AConfusedSocialDemocrat
15th March 2013, 00:29
Fair enough.

GerrardWinstanley
15th March 2013, 00:40
I don't know what exactly it was that led those disgusting traitors Roy Jenkins and Shirley Williams leaving the party to set up the SDP, but Foot was the leader of the party while all this was happening under his nose and I think he has to be held partly accountable for this as a weak politician, especially when he presented himself as a 'unifying figure'.

Apart from that, I admit I don't know an awful lot about the man. The fact he supported the Falklands War, the intervention in Yugoslavia and edited Tribune really puts me off him and the fact he generated so much support and respect from 'across the bench' in the Tories rings alarm bells (this dubious honour also belongs to the John Humphrys of the Labour Party, Frank Field). It's nice to imagine how different things might have been had he been elected though.

ed miliband
15th March 2013, 00:41
I don't know what exactly it was that led those disgusting traitors Roy Jenkins and Shirley Williams leaving the party to set up the SDP, but Foot was the leader of the party while all this was happening under his nose and I think he has to be held partly accountable for this as a weak politician, especially when he presented himself as a 'unifying figure'.

Apart from that, I admit I don't know an awful lot about the man. The fact he supported the Falklands War, the intervention in Yugoslavia and edited Tribune really puts me off him and the fact he generated so much support and respect from 'across the bench' in the Tories rings alarm bells (this dubious honour also belongs to the John Humphrys of the Labour Party, Frank Field). It's nice to imagine how different things might have been had he been elected though.
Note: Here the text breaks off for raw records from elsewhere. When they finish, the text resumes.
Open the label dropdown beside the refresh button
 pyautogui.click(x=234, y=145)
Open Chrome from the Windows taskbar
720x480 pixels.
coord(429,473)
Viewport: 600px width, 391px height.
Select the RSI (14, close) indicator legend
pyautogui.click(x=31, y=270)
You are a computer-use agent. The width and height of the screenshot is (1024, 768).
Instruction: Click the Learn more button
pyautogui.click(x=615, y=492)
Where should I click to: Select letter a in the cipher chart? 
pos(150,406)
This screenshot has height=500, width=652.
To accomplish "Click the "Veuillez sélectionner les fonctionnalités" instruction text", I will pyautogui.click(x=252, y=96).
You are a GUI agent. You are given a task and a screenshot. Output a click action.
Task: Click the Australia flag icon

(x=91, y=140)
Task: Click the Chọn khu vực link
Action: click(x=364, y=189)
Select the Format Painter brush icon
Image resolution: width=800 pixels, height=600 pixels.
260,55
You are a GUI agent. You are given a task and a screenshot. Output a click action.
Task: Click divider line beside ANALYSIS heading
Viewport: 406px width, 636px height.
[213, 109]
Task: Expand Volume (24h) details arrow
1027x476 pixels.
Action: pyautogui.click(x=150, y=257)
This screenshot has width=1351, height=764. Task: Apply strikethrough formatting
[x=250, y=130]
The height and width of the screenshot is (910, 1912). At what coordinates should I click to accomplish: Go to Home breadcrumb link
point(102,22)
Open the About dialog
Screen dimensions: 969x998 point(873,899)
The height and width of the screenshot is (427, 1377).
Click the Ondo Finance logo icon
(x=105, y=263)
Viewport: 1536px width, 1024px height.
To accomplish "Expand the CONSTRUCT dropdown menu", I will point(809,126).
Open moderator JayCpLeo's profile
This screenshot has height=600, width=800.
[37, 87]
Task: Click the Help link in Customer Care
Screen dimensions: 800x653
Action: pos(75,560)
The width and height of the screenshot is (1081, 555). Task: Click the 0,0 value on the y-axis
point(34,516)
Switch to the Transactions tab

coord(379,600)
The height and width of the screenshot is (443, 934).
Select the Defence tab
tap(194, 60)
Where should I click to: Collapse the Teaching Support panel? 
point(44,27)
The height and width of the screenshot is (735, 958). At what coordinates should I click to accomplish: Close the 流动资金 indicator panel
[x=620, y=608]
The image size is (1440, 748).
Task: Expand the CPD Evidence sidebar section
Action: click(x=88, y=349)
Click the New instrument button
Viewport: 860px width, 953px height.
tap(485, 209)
they wouldn't have been any different at all.

Lord Hargreaves
15th March 2013, 00:57
As has already been said, any pretence that Labour is a party of the working class was completely shredded by the party's actions in the 1970s - specifically, their response to strikes and to the union struggles. But one can argue that clause 4 reformist socialism never really got off the ground, despite Labour's post-war achievements like the NHS.

Labour is, it has to be said, a wildly jingoistic political movement, and the response of even leftys like Michael Foot to British wars has always been disgusting, at best. They are supporters of the British state and British political and cultural institutions before all else, and they will always been found cheerleading and drum-beating for British imperialism.